- [TO DO]:
Your job is to copy the lines from the material that include "screenshot".

- [WORKING DATA]:
⁂

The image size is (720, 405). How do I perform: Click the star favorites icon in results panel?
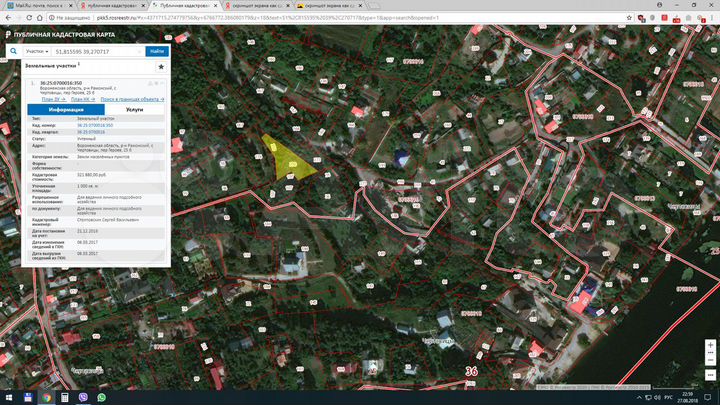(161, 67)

⁂

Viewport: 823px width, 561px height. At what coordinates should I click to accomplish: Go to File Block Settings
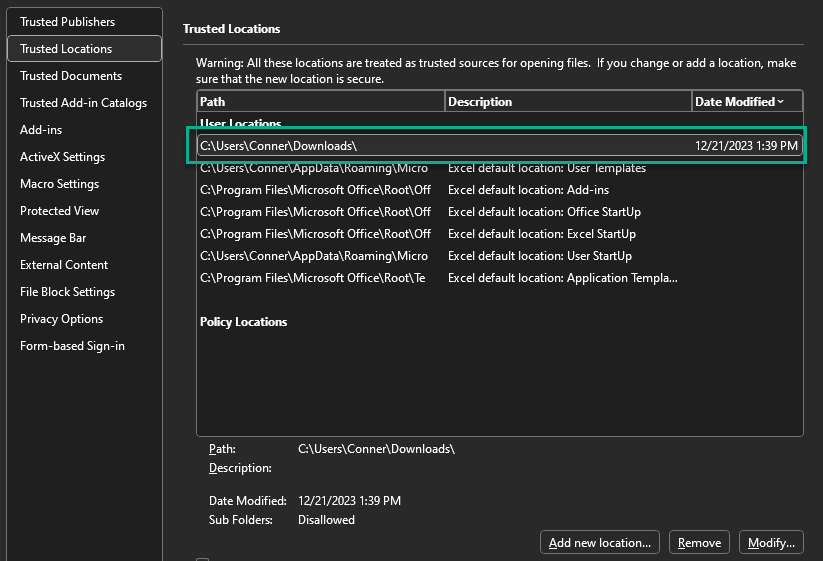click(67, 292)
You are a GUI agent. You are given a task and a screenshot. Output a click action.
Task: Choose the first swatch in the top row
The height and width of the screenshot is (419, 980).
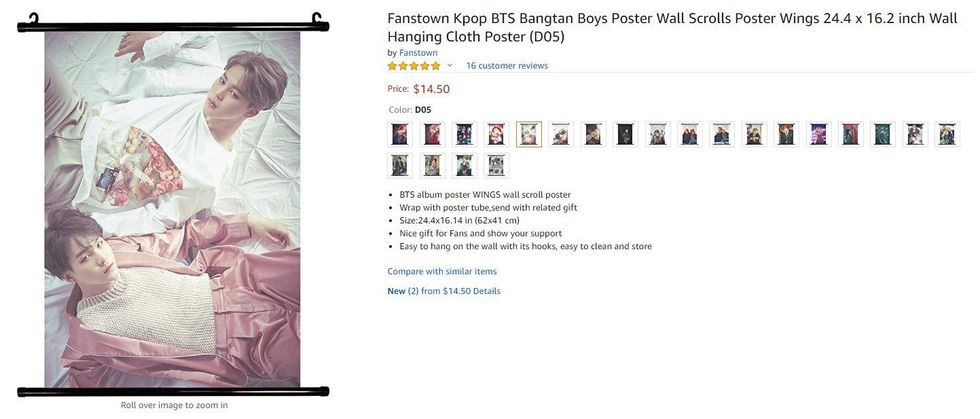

⁂

- [FINISHED EXERCISE]:
You are a GUI agent. You are given a task and a screenshot. Output a click action.
The height and width of the screenshot is (419, 980).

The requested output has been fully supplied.